Anzeigeverfahren

Wohnungen und Häuser können mittlerweile in vielen Bundesländern ohne Baugenehmigung gebaut werden, wenn die folgenden Voraussetzungen vorliegen:

  • Die Gebäude überschreiten - je nach Bundesland - eine bestimmte Höhe (zumeist sieben Meter) und einen bestimmten Umfang (z. B. maximal zwei Wohnungen) nicht.
  • Die Gebäude entstehen in Baugebieten mit einem qualifizierten Bebauungsplan oder in ausgewiesenen Wohngebieten.
  • Der Bauherr hat einen Ingenieur oder Architekten als so genannten Entwurfsverfasser beauftragt, der die Bauaufsichtsbehörde von dem Bauvorhaben in Kenntnis setzt.

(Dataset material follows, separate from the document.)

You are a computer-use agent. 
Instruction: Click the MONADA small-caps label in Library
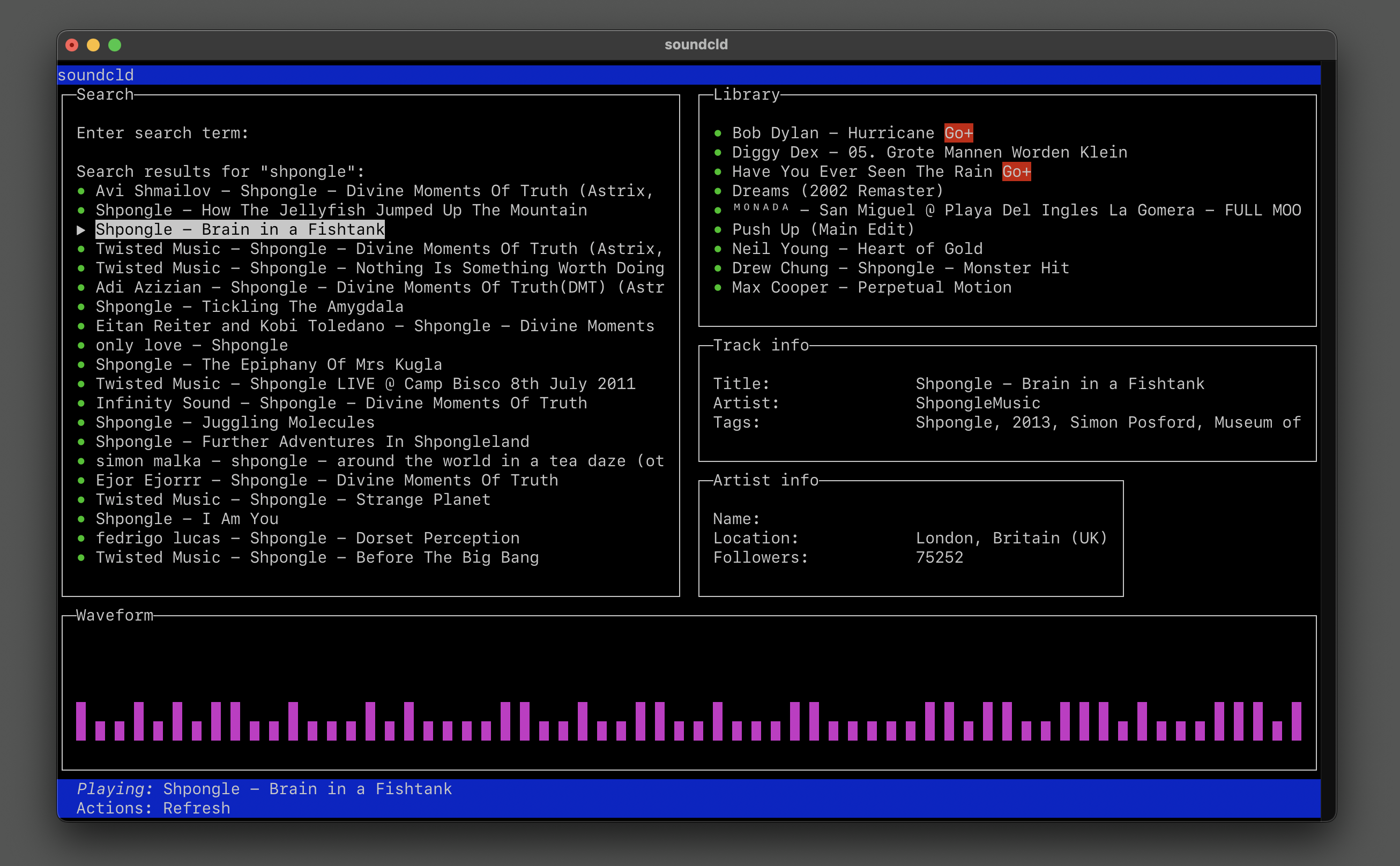pyautogui.click(x=761, y=207)
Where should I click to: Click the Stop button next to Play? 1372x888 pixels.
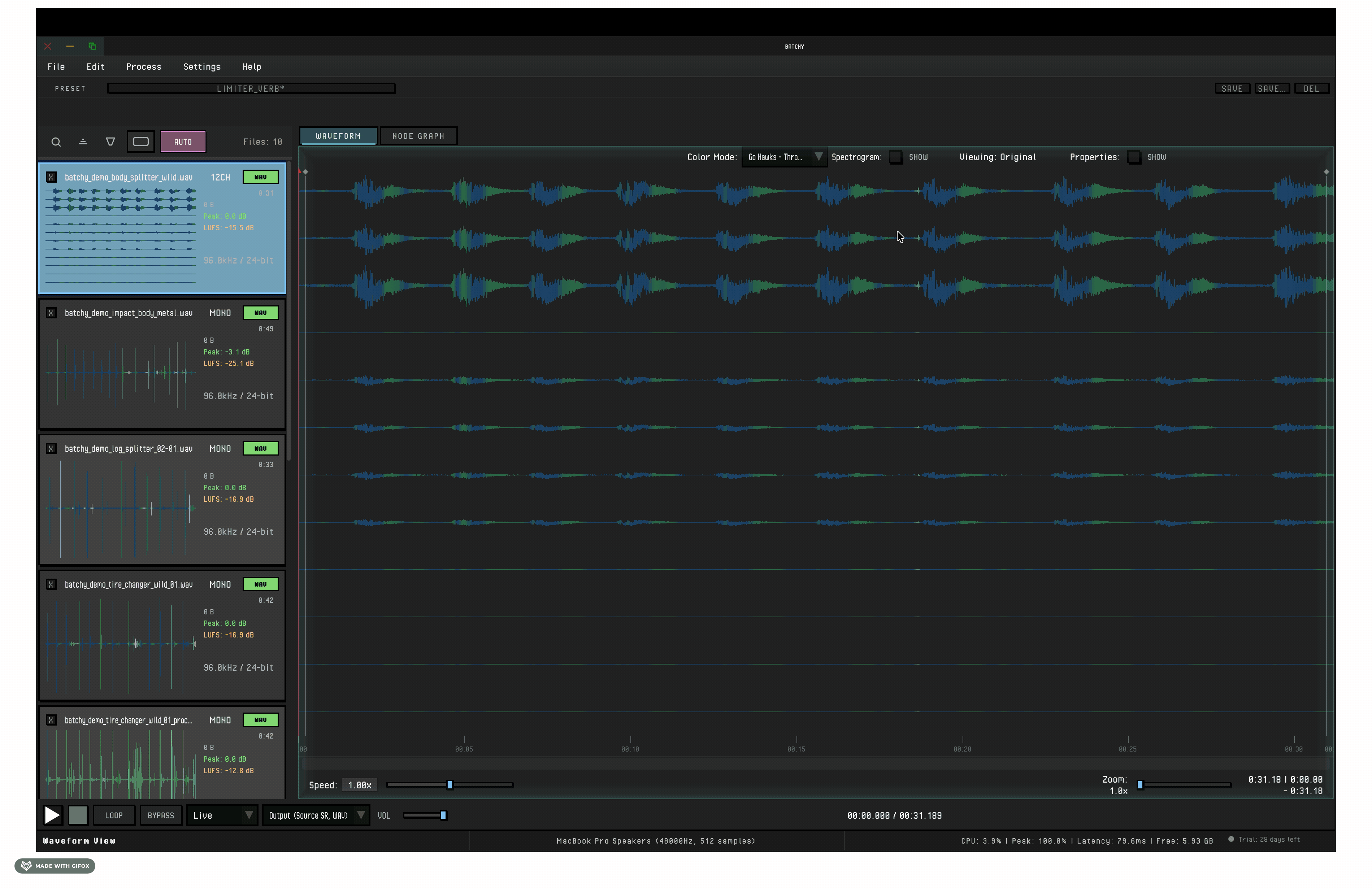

Unter diesen Umständen muss das Bauvorhaben nur bei der zuständigen Behörde (meist die Gemeinde) nur angezeigt werden (Kenntnisgabe). In der Regel hat der Architekt zu erklären, dass der Entwurf mit den Forderungen des öffentlichen Rechts (z. B. Bebauungsplan, Bauordnung, technische Regelwerke, etc.) übereinstimmt. Darüber hinaus werden je nach Bundesland weitere Informationen verlangt. Außerdem muss die Erschließung gesichert sein und ein Entwässerungsantrag eingereicht werden.

Mit dem Bau darf dann in den meisten Bundesländern begonnen werden, wenn die Behörde innerhalb einer bestimmten Frist (meist ein Monat) ein Genehmigungsverfahren ausdrücklich wünscht (so genanntes "Genehmigungsfreistellungsverfahren"). In anderen Bundesländern besteht statt der Genehmigungs- eine Untersagungsoption der Behörde innerhalb einer bestimmten Frist. In wenigen Ländern braucht dagegen nach der Anzeige gar keine Frist abgewartet werden und es kann sofort mit dem Bau begonnen werden (reines Anzeigeverfahren).

Rechtstipp: Im Anzeigeverfahren trägt - wie bei der Genehmigungsfreiheit - der Bauherr die Verantwortung, dass alle gesetzlichen Vorschriften eingehalten werden. Sie sollten deshalb keinesfalls auf eine fachmännische rechtliche Überprüfung durch einen Bauplaner oder Architekten verzichten.